Stored data entries:

────

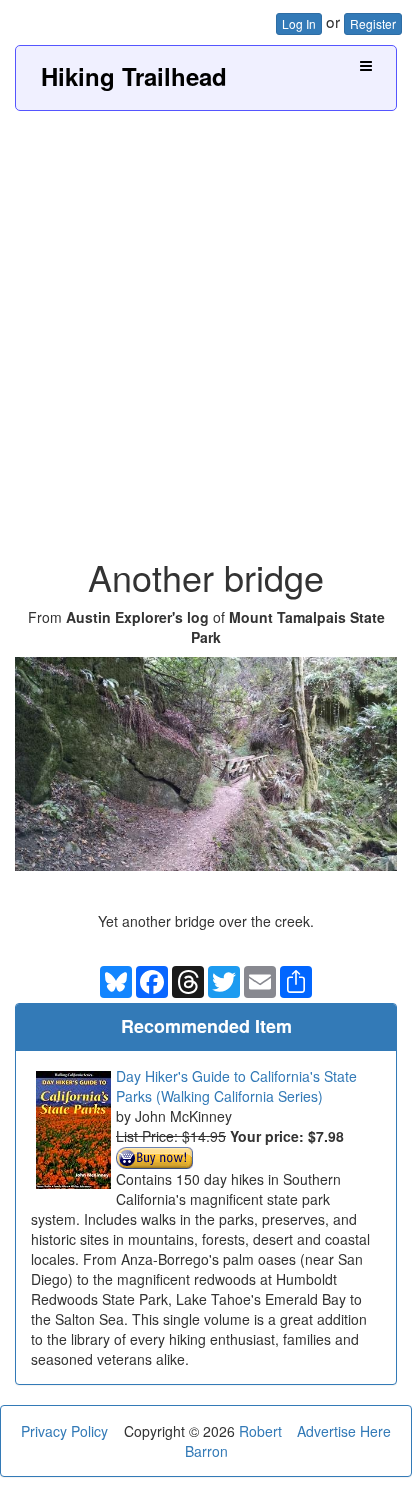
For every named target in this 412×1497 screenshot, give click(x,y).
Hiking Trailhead (134, 76)
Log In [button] (299, 23)
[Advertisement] (206, 327)
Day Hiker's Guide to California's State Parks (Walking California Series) (236, 1086)
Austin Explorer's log (137, 617)
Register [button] (373, 23)
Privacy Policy (64, 1431)
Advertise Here (344, 1431)
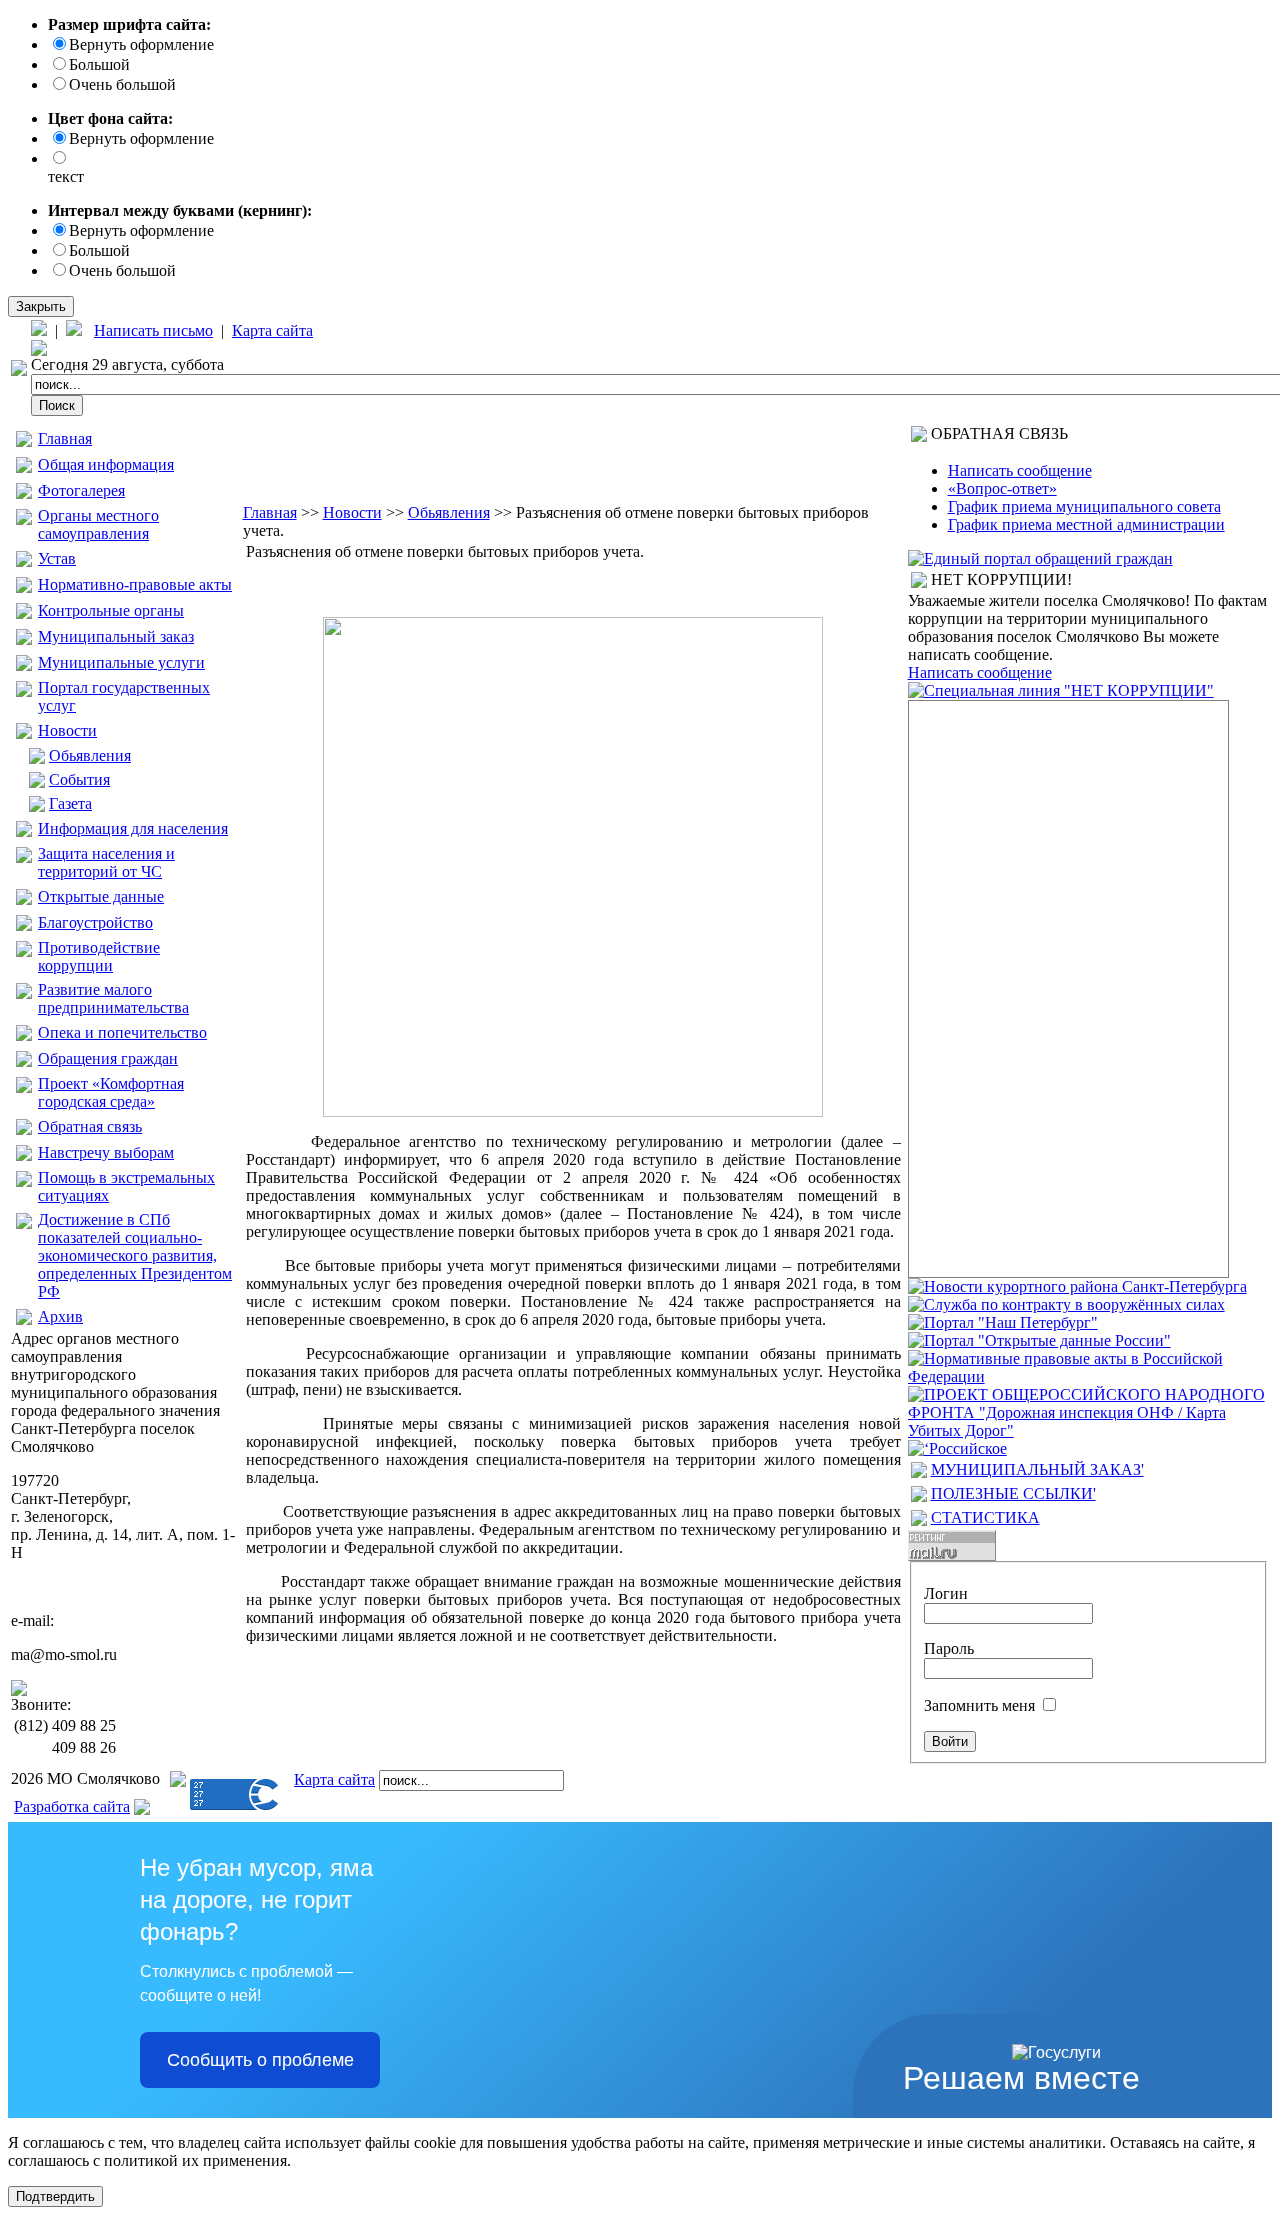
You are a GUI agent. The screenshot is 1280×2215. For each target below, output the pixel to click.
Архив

────

Find the word "screenshot" in the records. Copy every line it appears in.

*Result for this task*:
For every named target in this 412×1497 screenshot, give click(x,y).
You are a GUI agent. The screenshot is 1280×2215. For each target below, output the pixel to click.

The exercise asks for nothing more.